### [PASSAGE SHOWN]
--- begin ---
Olaudah Equiano (1745-1797) is the author of The Interesting Narrative. His work is significant because it is one of the founding examples of the slave narrative. The work, published in part to support efforts to abolish the slave trade in Great Britain in the late 18th century, serves as testimony not only to Equiano’s resilience in the face of extreme forms of abuse during his enslavement but also reflects his use of his literacy to write himself into several important parts of Anglo-American literary culture. Debates about the veracity of the text complicate how modern readers see Equiano’s effort at self-representation.
--- end ---
### [RAW DATA]
--- begin ---
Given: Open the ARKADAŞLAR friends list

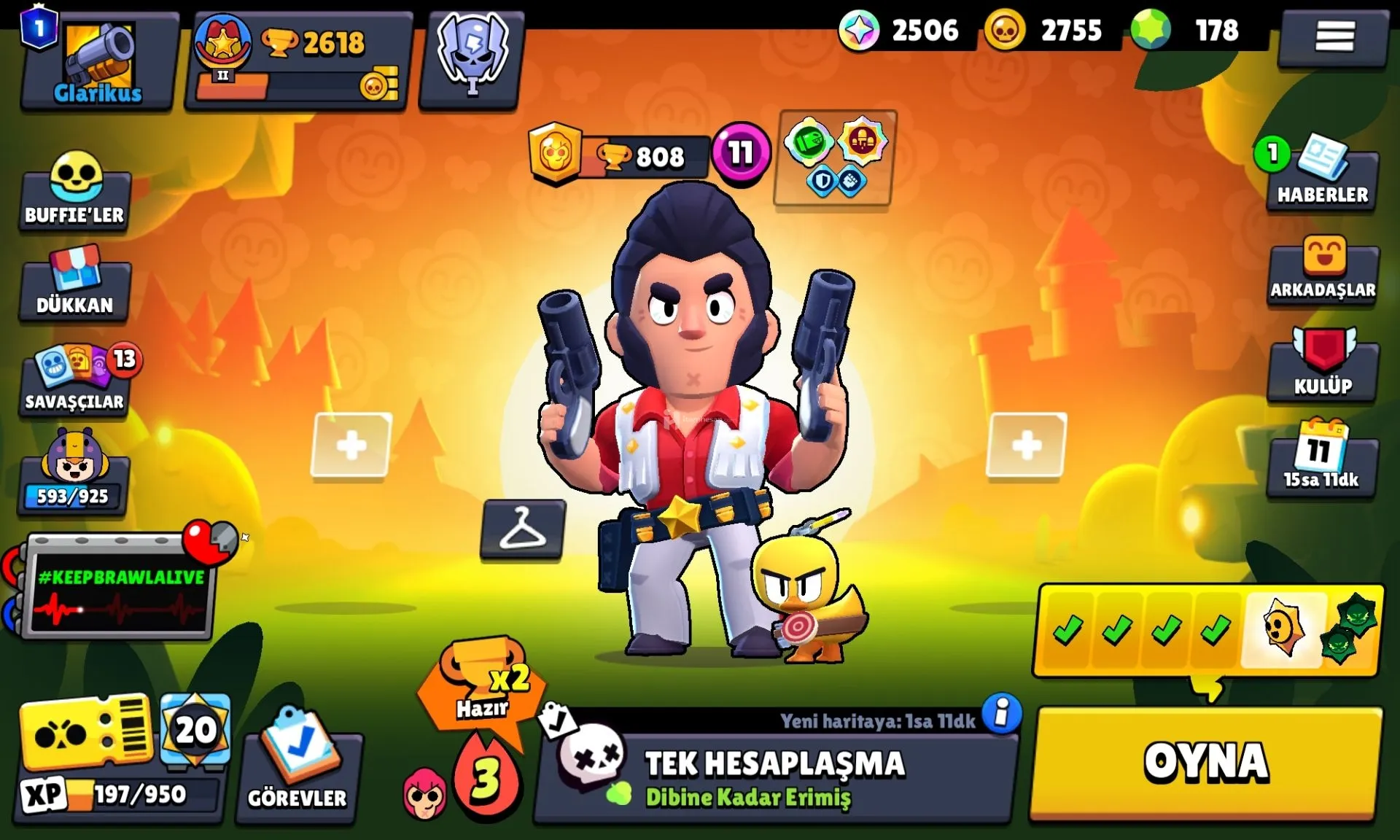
--- end ---
### [TASK 1]
Answer these from the Equiano passage:
(a) What years does it give for Equiano's life?
(b) In which country was the abolition effort that the work was published in part to support?
(c) What does it say complicates how modern readers see Equiano's effort at self-representation?
### [TASK 2]
Resume the Equiano passage with one short paragraph that picks up after its final sentence.

### [EXERCISE RESULT 1]
(a) 1745-1797
(b) Great Britain
(c) Debates about the veracity of the text

### [EXERCISE RESULT 2]
Equiano’s voice throughout the text is one that reflects the influence of exemplary figures in the literary culture of the day. Equiano takes care to present himself as a hardworking, thrifty, enterprising man who uses every opportunity to better himself. Just like memoir writers such as Benjamin Franklin, Equiano uses the text to catalog his character blemishes and describe how he addressed these character defects. In Equiano’s case, baptism, the sisters Guerin, and then conversion to Christianity are the events that put him on the road to a more moral life. The Interesting Narrative has many competing purposes and audiences, but the increasing frequency of Bible verses and his interpretation of events in his life through the lens of providence (God’s hand in his fate) underscore the influence of Christian conversion narratives on how Equiano conceives of his life by the end of the narrative.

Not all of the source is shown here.